Argentina vive hoy una jornada decisiva en el Senado con la posible derogación de la Ley de Protección de Glaciares. Mientras el Gobierno busca liberar el terreno para la minería, las declaraciones del presidente sobre la libertad para contaminar incendian el debate global por el control de las reservas de agua dulce.
La cordillera de los Andes se ha convertido hoy en el epicentro de un terremoto político que amenaza con cambiar el mapa de la supervivencia hídrica en Sudamérica. El Senado de la Nación Argentina debate bajo una tensión extrema la reforma de la Ley 26.639, una norma que desde 2010 actúa como escudo frente al avance de las multinacionales extractivas. La intención de Javier Milei es clara: fragmentar el concepto de "ambiente periglacial" y devolver a las provincias la potestad de decidir qué se protege y qué se sacrifica por el oro, el litio y el cobre.

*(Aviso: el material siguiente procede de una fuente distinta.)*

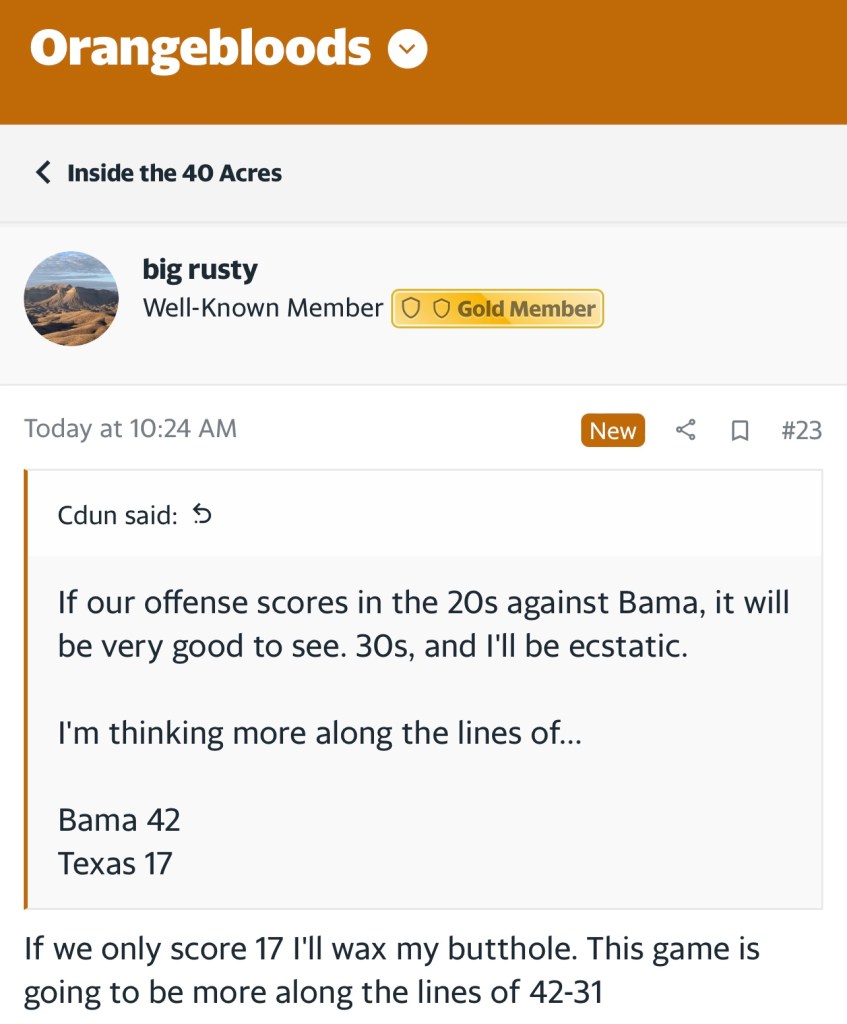The image size is (847, 1024).
Task: Click the Cdun said quote header
Action: (117, 515)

"¿Dónde está el daño?", preguntaba Milei en declaraciones que hoy resuenan como una declaración de guerra ambiental. Para el mandatario, el agua "sobra" y su contaminación no es un problema hasta que aparezca la escasez. Pero la ciencia no opina igual. Desde el CONICET y el IANIGLA, expertos como la doctora Gabriela González Trilla advierten que esta "flexibilización" es, en la práctica, un certificado de defunción para los ecosistemas de alta montaña que alimentan los ríos de todo el país.
El choque es total. Mientras diarios internacionales como The Guardian y El País ponen el foco en el "anarcocapitalismo hídrico", en las calles de Buenos Aires la consigna "La Ley de Glaciares no se toca" ruge frente a un Congreso blindado. El Gobierno, con el apoyo de senadores de provincias mineras como San Juan y Catamarca, confía en obtener los votos necesarios argumentando que la reforma atraerá inversiones por más de 20.000 millones de dólares.
El impacto para Mallorca y el Mediterráneo no es lejano: este precedente de "privatización de la contaminación" marca una deriva peligrosa en la gobernanza climática global. Si el agua, el recurso más preciado del siglo XXI, deja de ser un bien público para convertirse en un vertedero con precio de mercado, el futuro de la resiliencia hídrica mundial está en juego. Argentina vota hoy si prefiere el brillo efímero del oro o la garantía eterna del hielo.